» Stated task:
Copy all of the entries below, swapping "GUI agent" for "UI agent" wherever it appears and leaving everything else unchanged.

------------------------

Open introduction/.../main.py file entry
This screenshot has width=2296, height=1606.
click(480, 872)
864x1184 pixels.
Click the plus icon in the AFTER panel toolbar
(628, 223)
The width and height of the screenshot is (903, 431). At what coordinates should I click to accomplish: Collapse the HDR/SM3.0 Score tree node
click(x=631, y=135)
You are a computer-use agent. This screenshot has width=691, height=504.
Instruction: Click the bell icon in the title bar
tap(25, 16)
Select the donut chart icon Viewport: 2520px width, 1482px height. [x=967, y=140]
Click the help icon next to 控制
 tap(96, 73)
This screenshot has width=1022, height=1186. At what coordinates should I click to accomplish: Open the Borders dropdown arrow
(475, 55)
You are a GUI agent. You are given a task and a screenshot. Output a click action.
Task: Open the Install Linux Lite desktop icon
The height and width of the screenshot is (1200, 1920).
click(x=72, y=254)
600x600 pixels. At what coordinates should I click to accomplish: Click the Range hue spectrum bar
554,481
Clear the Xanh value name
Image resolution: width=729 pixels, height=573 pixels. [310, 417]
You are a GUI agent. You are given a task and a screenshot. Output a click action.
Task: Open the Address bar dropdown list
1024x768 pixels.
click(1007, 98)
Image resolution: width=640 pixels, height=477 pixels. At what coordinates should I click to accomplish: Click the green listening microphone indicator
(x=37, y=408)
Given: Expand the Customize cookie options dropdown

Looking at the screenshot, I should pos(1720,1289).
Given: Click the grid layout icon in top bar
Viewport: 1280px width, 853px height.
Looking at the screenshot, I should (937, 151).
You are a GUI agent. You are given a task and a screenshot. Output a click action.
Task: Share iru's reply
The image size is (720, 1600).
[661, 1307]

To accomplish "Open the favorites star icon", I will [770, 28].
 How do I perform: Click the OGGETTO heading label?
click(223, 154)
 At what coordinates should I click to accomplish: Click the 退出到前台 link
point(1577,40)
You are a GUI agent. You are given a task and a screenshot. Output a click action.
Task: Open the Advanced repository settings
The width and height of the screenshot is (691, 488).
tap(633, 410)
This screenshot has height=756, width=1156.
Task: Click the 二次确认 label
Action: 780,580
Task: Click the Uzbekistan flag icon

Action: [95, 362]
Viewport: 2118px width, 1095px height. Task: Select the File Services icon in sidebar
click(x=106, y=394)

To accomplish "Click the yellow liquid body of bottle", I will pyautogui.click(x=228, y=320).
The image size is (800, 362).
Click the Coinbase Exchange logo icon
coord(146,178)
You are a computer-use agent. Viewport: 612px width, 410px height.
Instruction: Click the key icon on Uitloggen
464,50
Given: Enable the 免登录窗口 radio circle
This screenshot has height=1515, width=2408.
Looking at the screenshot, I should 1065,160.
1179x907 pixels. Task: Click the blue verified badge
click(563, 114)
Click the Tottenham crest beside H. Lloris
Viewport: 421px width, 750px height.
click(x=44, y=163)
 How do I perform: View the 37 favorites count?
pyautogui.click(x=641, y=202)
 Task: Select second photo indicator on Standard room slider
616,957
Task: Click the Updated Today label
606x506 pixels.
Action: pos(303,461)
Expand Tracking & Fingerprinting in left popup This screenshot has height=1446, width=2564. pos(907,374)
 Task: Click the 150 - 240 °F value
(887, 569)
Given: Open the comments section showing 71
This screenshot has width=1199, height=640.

------------------------

» Finished task:
Open introduction/.../main.py file entry
This screenshot has width=2296, height=1606.
click(480, 872)
864x1184 pixels.
Click the plus icon in the AFTER panel toolbar
(628, 223)
The width and height of the screenshot is (903, 431). At what coordinates should I click to accomplish: Collapse the HDR/SM3.0 Score tree node
click(x=631, y=135)
You are a computer-use agent. This screenshot has width=691, height=504.
Instruction: Click the bell icon in the title bar
tap(25, 16)
Select the donut chart icon Viewport: 2520px width, 1482px height. [x=967, y=140]
Click the help icon next to 控制
 tap(96, 73)
This screenshot has width=1022, height=1186. At what coordinates should I click to accomplish: Open the Borders dropdown arrow
(475, 55)
You are a UI agent. You are given a task and a screenshot. Output a click action.
Task: Open the Install Linux Lite desktop icon
The height and width of the screenshot is (1200, 1920).
click(x=72, y=254)
600x600 pixels. At what coordinates should I click to accomplish: Click the Range hue spectrum bar
554,481
Clear the Xanh value name
Image resolution: width=729 pixels, height=573 pixels. [310, 417]
You are a UI agent. You are given a task and a screenshot. Output a click action.
Task: Open the Address bar dropdown list
1024x768 pixels.
click(1007, 98)
Image resolution: width=640 pixels, height=477 pixels. At what coordinates should I click to accomplish: Click the green listening microphone indicator
(x=37, y=408)
Given: Expand the Customize cookie options dropdown

Looking at the screenshot, I should pos(1720,1289).
Given: Click the grid layout icon in top bar
Viewport: 1280px width, 853px height.
Looking at the screenshot, I should (937, 151).
You are a UI agent. You are given a task and a screenshot. Output a click action.
Task: Share iru's reply
The image size is (720, 1600).
[661, 1307]

To accomplish "Open the favorites star icon", I will [770, 28].
 How do I perform: Click the OGGETTO heading label?
click(223, 154)
 At what coordinates should I click to accomplish: Click the 退出到前台 link
point(1577,40)
You are a UI agent. You are given a task and a screenshot. Output a click action.
Task: Open the Advanced repository settings
The width and height of the screenshot is (691, 488).
tap(633, 410)
This screenshot has height=756, width=1156.
Task: Click the 二次确认 label
Action: 780,580
Task: Click the Uzbekistan flag icon

Action: [95, 362]
Viewport: 2118px width, 1095px height. Task: Select the File Services icon in sidebar
click(x=106, y=394)

To accomplish "Click the yellow liquid body of bottle", I will pyautogui.click(x=228, y=320).
The image size is (800, 362).
Click the Coinbase Exchange logo icon
coord(146,178)
You are a computer-use agent. Viewport: 612px width, 410px height.
Instruction: Click the key icon on Uitloggen
464,50
Given: Enable the 免登录窗口 radio circle
This screenshot has height=1515, width=2408.
Looking at the screenshot, I should 1065,160.
1179x907 pixels. Task: Click the blue verified badge
click(563, 114)
Click the Tottenham crest beside H. Lloris
Viewport: 421px width, 750px height.
click(x=44, y=163)
 How do I perform: View the 37 favorites count?
pyautogui.click(x=641, y=202)
 Task: Select second photo indicator on Standard room slider
616,957
Task: Click the Updated Today label
606x506 pixels.
Action: pos(303,461)
Expand Tracking & Fingerprinting in left popup This screenshot has height=1446, width=2564. pos(907,374)
 Task: Click the 150 - 240 °F value
(887, 569)
Given: Open the comments section showing 71
This screenshot has width=1199, height=640.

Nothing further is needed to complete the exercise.